Corpus linguistics and writing research

I have used language corpora extensively in support of my own research; and in my linguistics classes, I teach students how to use various corpora to search for linguistic patterns and to examine their own questions about language. Several years ago, I also began developing small corpora of students’ writing to examine questions about writing in support of writing pedagogy. But my work within corpus linguistics is perhaps best represented by my role as Guest Editor of a special issue of the Journal of Writing Research: “Exploring corpus-informed approaches to writing research.” The issue is in the very, very final stages of editing (even now contributing authors are reviewing proofs) and should be available this week or early next.

Before I comment further about the special issue, I should share a bit of the background that led to its inception, as it was neither a simple nor a straightforward path (is it ever?) from corpus research to publication of corpus research in a writing research journal.

A few years ago, when I presented aspects of my work in the area of corpus-informed writing research at the excellent Conference on College Composition and Communication (CCCC), it was not exactly warmly received. Then and there I learned firsthand that many in the Comp/Rhet community found corpora and corpus methods too ‘atomistic’, ‘computational’, and altogether too ‘impersonal’ (among what I suspect were other less polite adjectives reserved for more private contexts) for effective incorporation within writing research and writing pedagogy. And while it is certainly the case that I might have chosen another venue for dissemination of my work (such as any number of first-rate corpus linguistics conferences), because my work had been devoted to using corpora and corpus methods in support of college-level writing, CCCC seemed like a reasonable venue for sharing my methods and findings and for seeking feedback.

On the one hand, receiving a less than enthusiastic response — while it was not exactly crushing, it was disappointing (the research was going well; I was experiencing success within my classes; and as a linguist who also teaches writing, I had no qualms about allowing the disciplines to overlap in all kinds of ways to the extent that doing so enhanced teaching and/or pedagogy-related research).

On the other hand, the response was critically instructive: My colleagues in Comp/Rhet (at least those at my conference talk to the extent that they served as a representative sample) weren’t familiar enough with corpora or corpus methods to recognize how these could be utilized in support of writing. And it was patently evident that giving one or two conference talks on the topic would in no way suffice to change their perspective.
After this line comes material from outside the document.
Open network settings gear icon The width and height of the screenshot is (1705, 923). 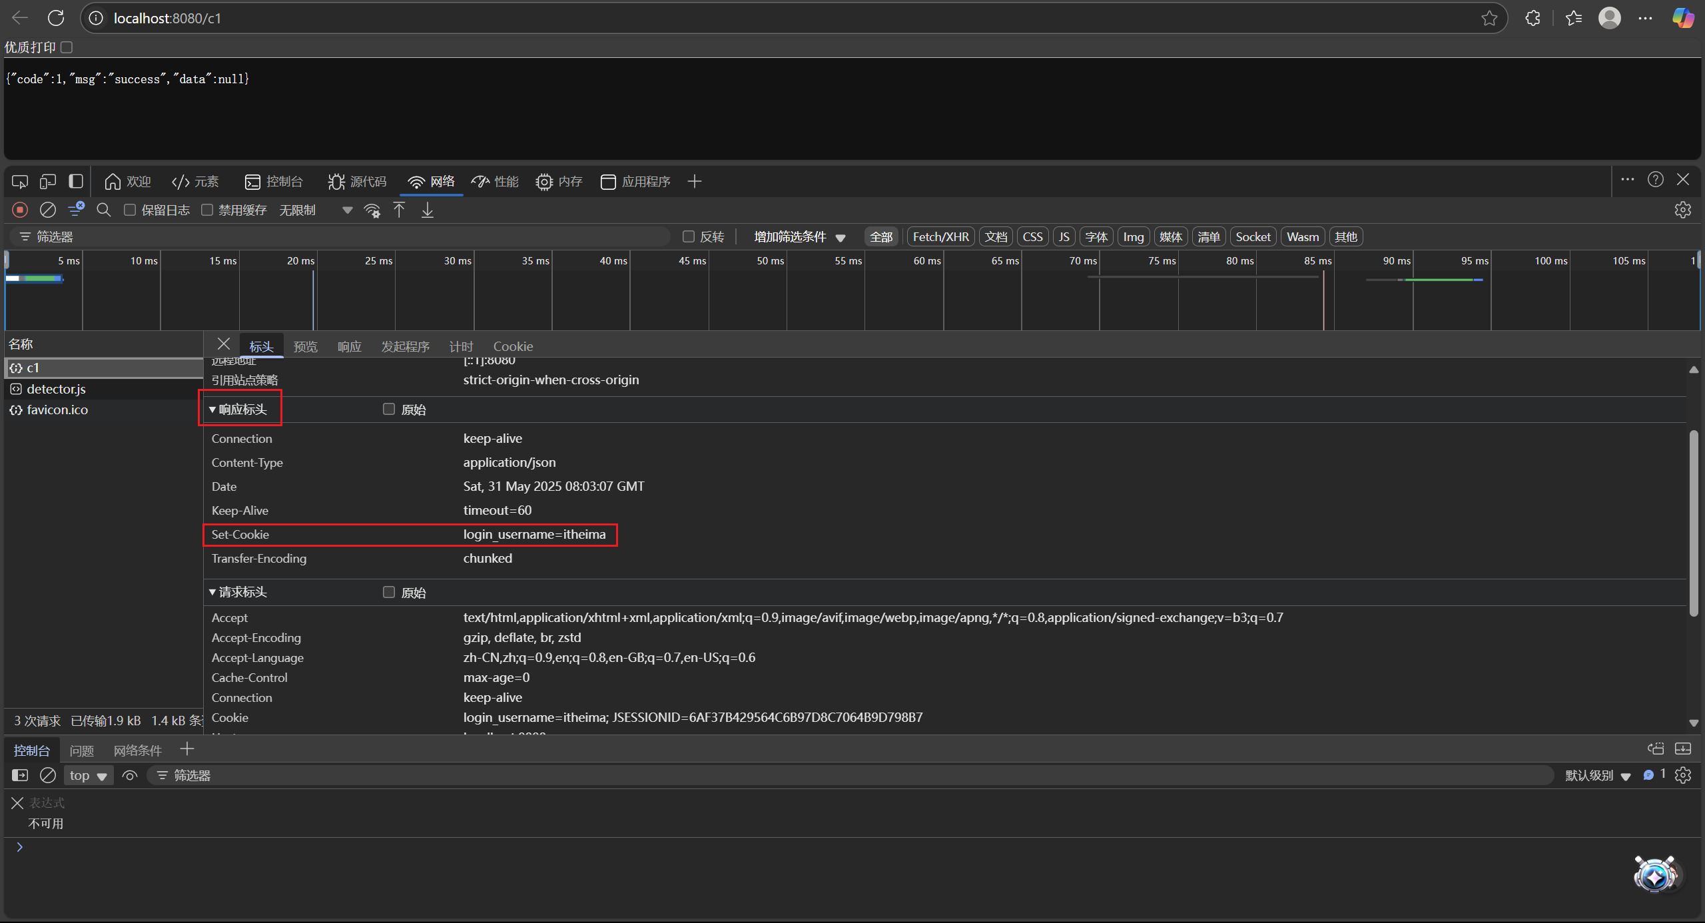click(x=1682, y=210)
From my vantage point, this suggested that: 1) I shouldn’t waste time presenting my work at a conference where doing so essentially amounted to butting heads (so to speak) with a community that has its own established research traditions and 2) I shouldn’t simply take my research elsewhere where its practical application would be lost.

What I could do, however, was leverage my position as a linguist who is straddling two fields – and is therefore well-poised to bring together the work of teachers and researchers who are engaged in corpus research and writing research – to coordinate a collection of articles devoted to corpus-informed writing research and to disseminate the collection within the writing community.

Thus, the special issue.

My introduction to the special issue explains the issue’s aims and scope and summarizes the articles published within the collection (naturally, the issue’s chief goal is to introduce corpus-informed writing research methods to the broader writing research community), but I will note here how rewarding it has been to work with the contributing authors and the journal’s editors and how, for me anyway, working ‘behind-the-scenes’ in the role of guest editor has been as valuable in realizing a research goal as being a ‘front-end’ principal investigator. (I’m not so sure this is always evident or that the importance of editing is widely recognized in the scholarly community because, in general, while editors’ names are posted on publications and on issues and volumes and so forth, the work that they do to deliver each issue – in the case of JoWR, for instance, the Chief Editors’ oversight and support was immeasurably important to my own work on the issue – is generally completed quietly in the background)

What I love about the special issue is that it is not the kind of research I simply coordinated, published, and will move on from (in other words, it’s more than just a CV line). Rather, the collection of articles published within the issue serves as a reference compilation which can be used in graduate and undergraduate courses (linguistics as well as composition and rhetoric), and was designed precisely to support those new to the field of corpus studies in understanding the discipline’s relevance and potential utility to writing studies.